LE VOYAGE IMAGINAIRE

René Clair

Scen., M.: René Clair. F.: Amédée Morrin, Jimmy Berliet. Scgf.: Robert Gys. Ass. regia: Georges Lacombe, Claude Autant-Lara. Int.: Jean Börlin (Jean), Dolly Davis (Lucie), Albert Préjean (Albert), Jim Gérald (Auguste), Paul Ollivier (il direttore della banca), Maurice Schutz (il chiromante), Marguerite Madys (la fata buona Urgel), Yvonne Legeay (la fata cattiva Sylvaine). Prod.: Edmond Ratisbonne e Rolf de Maré per Les Films Georges Loureau DCP. D.: 75’. Bn

info_outline
T. it.: Titolo italiano. T. int.: Titolo internazionale. T. alt.: Titolo alternativo. Sog.: Soggetto. Scen.: Sceneggiatura. Dial.: Dialoghi. F.: Direttore della fotografia. M.: Montaggio. Scgf.: Scenografia. Mus.: Musiche. Int.: Interpreti e personaggi. Prod.: Produzione. L.: lunghezza copia. D.: durata. f/s: fotogrammi al secondo. Bn.: bianco e nero. Col.: colore. Da: fonte della copia

Scheda Film

Quando guardo un film la prima cosa che faccio è collocarlo nella sto­ria del cinema. Le Voyage imaginaire si situa a trent’anni dalle origini e a cent’anni dal presente. È questa la pri­ma cosa che mi viene in mente.

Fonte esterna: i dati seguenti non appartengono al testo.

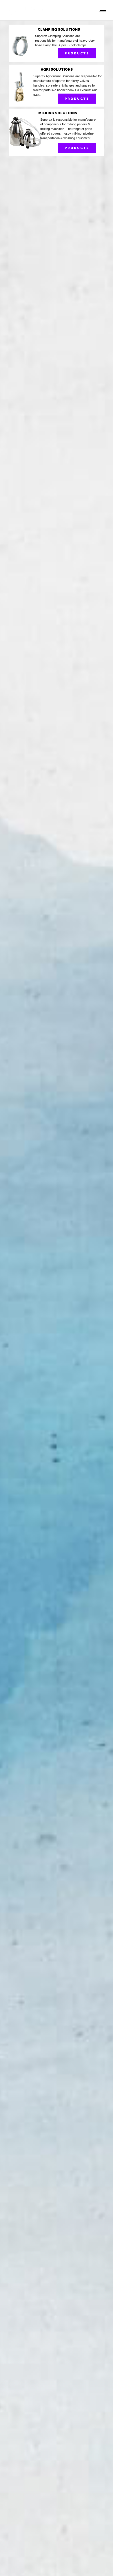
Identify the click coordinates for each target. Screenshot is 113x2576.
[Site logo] (27, 10)
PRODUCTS (77, 53)
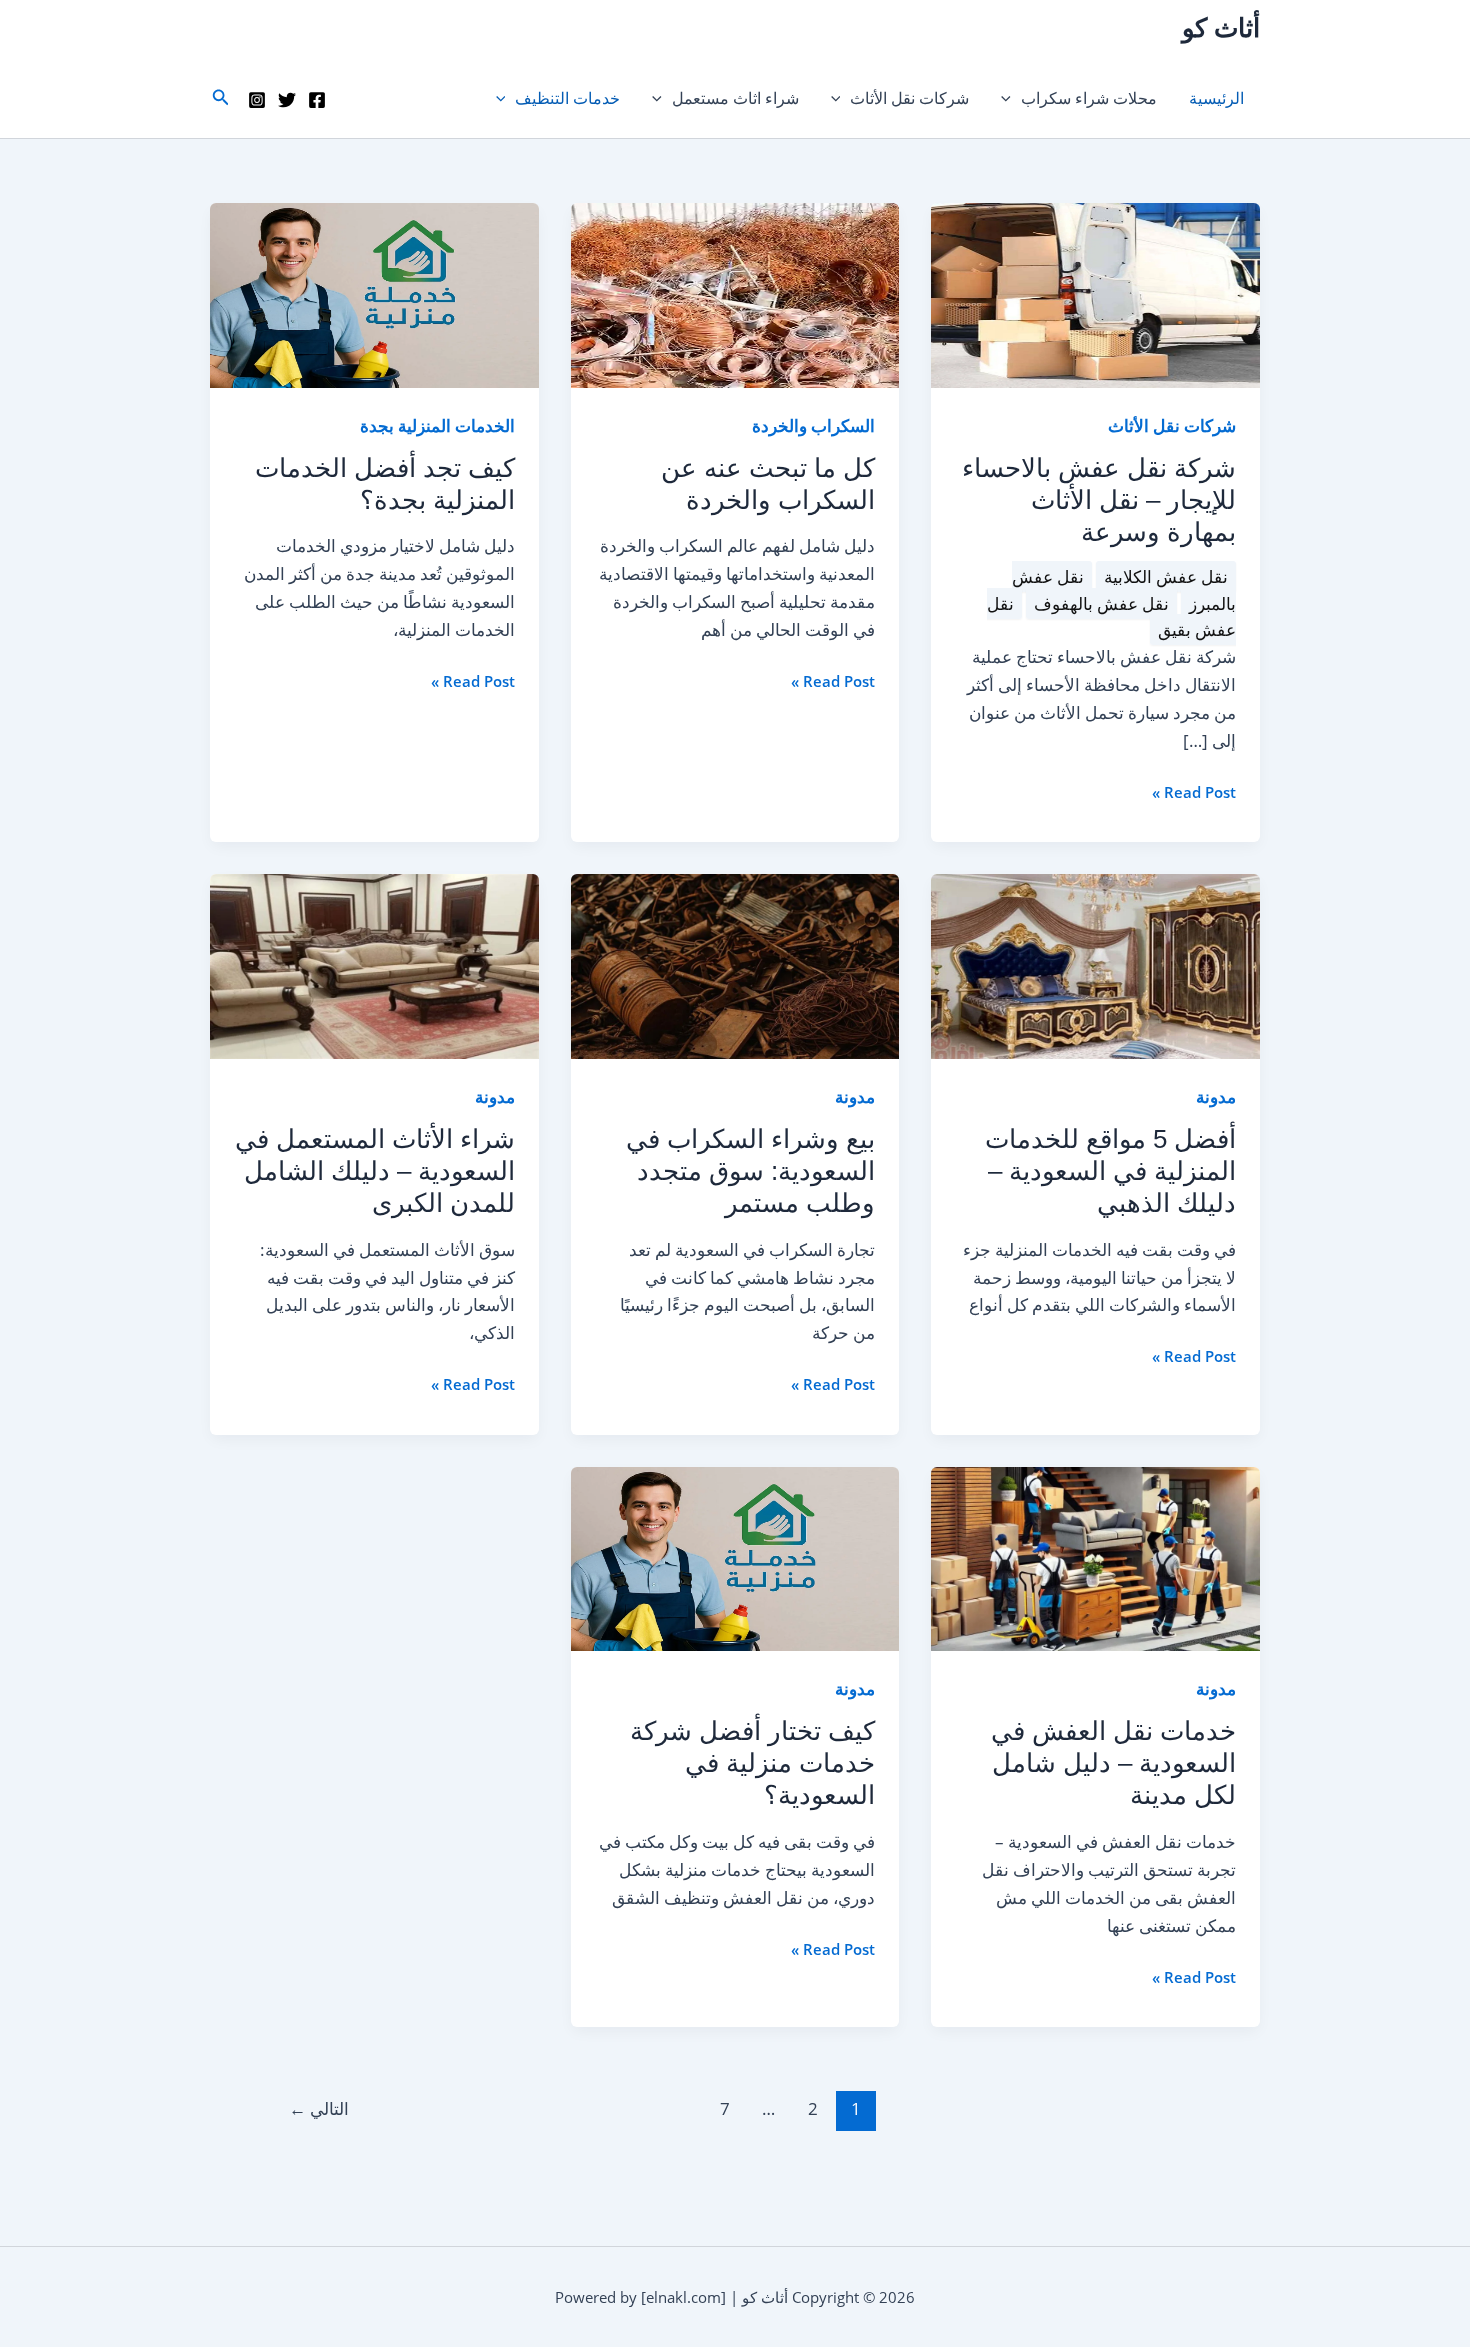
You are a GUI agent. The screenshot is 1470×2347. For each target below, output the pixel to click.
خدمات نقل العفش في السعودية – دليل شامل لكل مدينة (1113, 1763)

Tutti gli attori sono morti. Osservia­mo fantasmi che si muovono nell’in­quadratura, per lo più dimenticati. Sicuramente il mio senso del macabro mi spinge a un’interpretazione perso­nale del film, ma è esattamente questo il punto dell’operazione. Questa sensa­zione accentua inoltre la dimensione del sogno, che è il soggetto della storia.

Gli attori attraversano l’inquadratu­ra lateralmente (come succedeva nella maggior parte dei primi film) ma an­che in profondità, muovendosi verso la macchina da presa (tecnica che sa­rebbe arrivata più tardi).

Ma la cosa più importante, e più toccante, è l’espressione degli attori e in particolare di Jean Börlin (quan­do balla). Dai loro volti e dalle loro espressioni si capisce che stanno pren­dendo parte a una nuova avventura, magica ed emozionante. L’accuratez­za della recitazione passa in secondo piano rispetto al senso di stupore. È la mia interpretazione, ma è ciò che sento quando scopro questo viaggio. Il compito degli attori è raccontare la storia, non fingere di essere i personag­gi che stanno interpretando. Del resto, non stanno recitando, sono semplice­mente lì.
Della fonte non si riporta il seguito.